## BEGIN Records
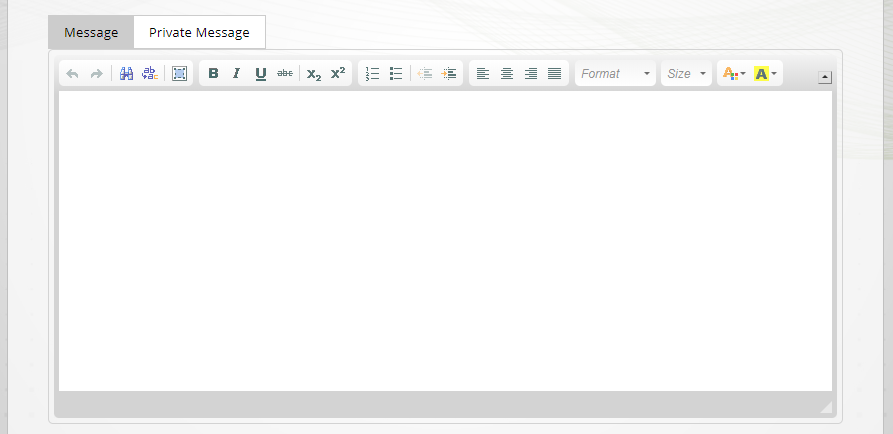893x434 pixels.
Task: Click the Redo arrow icon
Action: click(96, 74)
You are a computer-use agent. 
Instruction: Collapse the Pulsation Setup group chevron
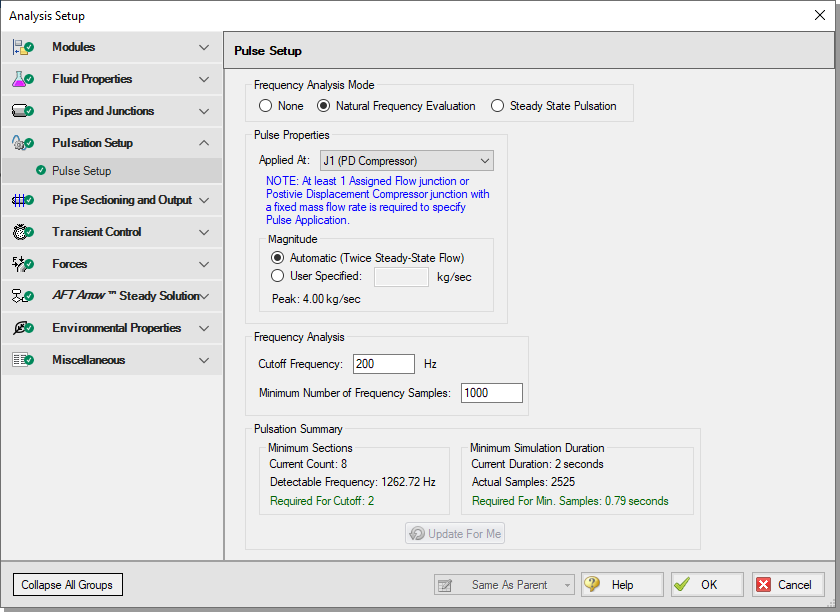pyautogui.click(x=204, y=143)
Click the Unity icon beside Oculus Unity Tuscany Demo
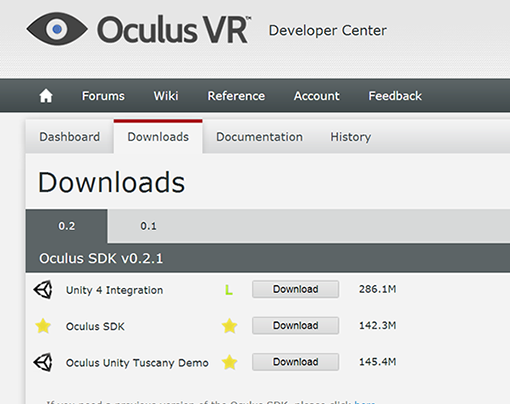Screen dimensions: 510x404 (43, 362)
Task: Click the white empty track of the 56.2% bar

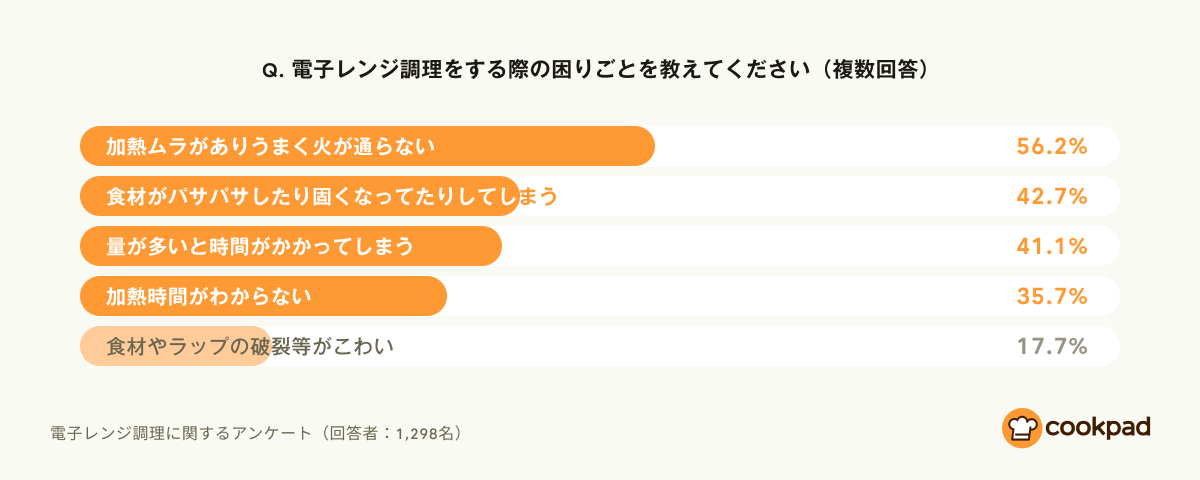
## END Records
What to work on → Copy out the text of every item above word for word, and leave the pictures out of your copy.

Result of the exercise →
893x434 pixels.
Task: Click the Redo arrow icon
Action: click(96, 74)
You are a computer-use agent. 
Instruction: Collapse the Pulsation Setup group chevron
pyautogui.click(x=204, y=143)
Click the Unity icon beside Oculus Unity Tuscany Demo
Screen dimensions: 510x404 (43, 362)
Task: Click the white empty track of the 56.2% bar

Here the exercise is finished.